В свете этих примеров пояс лазарского костюма можно считать не просто предметом апотропеического характера, но и атрибутом, защищающим от змея. Чтобы подкрепить этот, пока еще слабо аргументированный вывод, вернемся опять к лазарскому обряду.

Важная составная часть обряда – кумление. Оно происходило уже в Вербное воскресение: «Накануне Вербного воскресения лазарки ночуют в доме какой-либо пожилой женщины или своей предводительницы (кумицы). Каждая из них приходит с испеченным ею обрядовым хлебцем особой формы (кукла), который играет важную роль в обряде[Курсив наш. – Н. К.]. Рано утром кумица ведет девушек к реке (ручью). Здесь каждая девушка отламывает от куклы кусочек, кладет его на дощечку и пускает на воду. Та, у которой дощечка с хлебом окажется впереди всех, становится новой кумицей». Девушки после совершения обряда с хлебом «говеют» до Пасхи (не заговаривают первыми с кумицей). В первый день Пасхи они с хлебом и крашеными яйцами шли «отговеть» перед кумицей, т. е. попросить у нее прощения. Та угощает их особым кушанием, приготовленным из кукол. «После кумления на реке лазарки считаются уже девушками. В первый день Пасхи они впервые надевают девичью одежду, приготовленную как раз для этого случая» [Колева. С. 78–79]. В описаниях Р. Ангеловой [Ангелова] и более позднем – в сборнике «Пирински край» [Пир. кр. С. 442] при кумлении вместо хлеба по воде пускали веночки из вербы.

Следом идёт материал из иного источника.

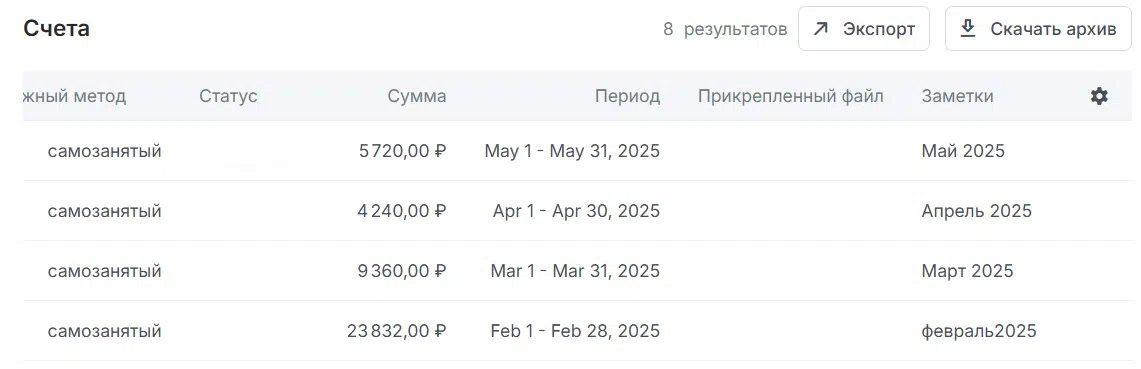Click the Заметки column header
This screenshot has height=369, width=1141.
coord(958,96)
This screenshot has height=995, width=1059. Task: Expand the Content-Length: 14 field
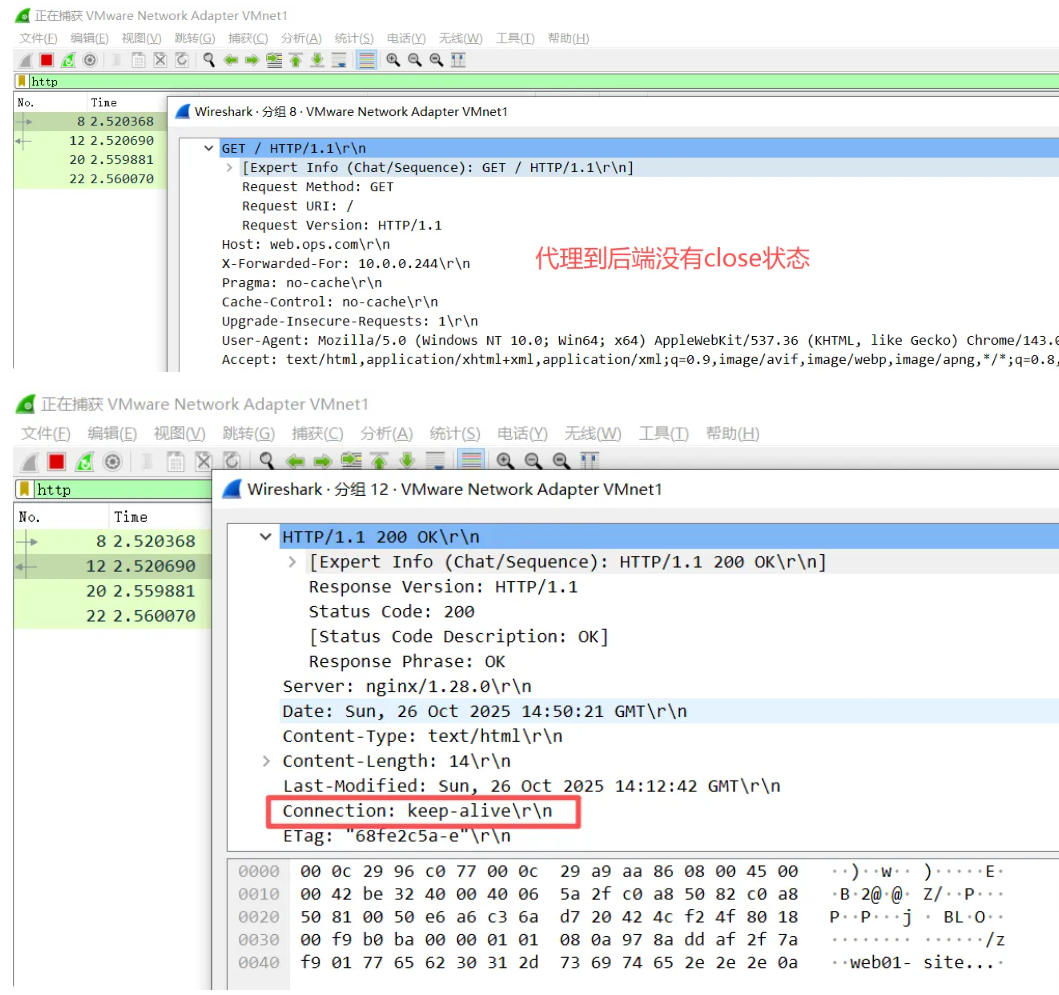coord(266,761)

Таким образом, кумление состояло по сути в выборе путем своеобразного «жребия» кумицы (кумы), которая выводила девушек с реки; но совместное участие в этой «жеребьевке», а также дальнейшая обрядовая трапеза делают лазарок кумами по отношению к кумице и друг к другу.

Существует очень интересное древнее болгарское поверье о том, что«девушек, которые лазаровались и кумились, не сможет похитить змей» [КОО 1977. С. 286; Марин. НВ 1914. С. 403; Петров. С. 382]. Колева объясняла это поверье тем, что участвовавший в лазаровании мужской персонаж (буенек, кум) предохраняет посвящаемых (лазарок) от влияния злых сил, к которым она отнесла и огненного змея [КОО. С. 286]. Однако такое объяснение не дает ответа на вопрос, почему девушки оказываются защищенными от змея не только во время самого обряда, а и в течение всего весеннее-летнего периода (а особенно, видимо, во время своих игр в хороводах, которые как раз с этого периода активно начинают играть (см раздел «Сидит наш Яша на золотом стуле»). Агапкина поставила это поверье в один ряд с сербским: если девушка не участвует в лазарских обходах, она будет на «том свете» жабам воду носить [Ђор. ЖОЛМ. С. 382; Агапкина. Календарь. С. 653]. Нам кажется, что это факты разного уровня.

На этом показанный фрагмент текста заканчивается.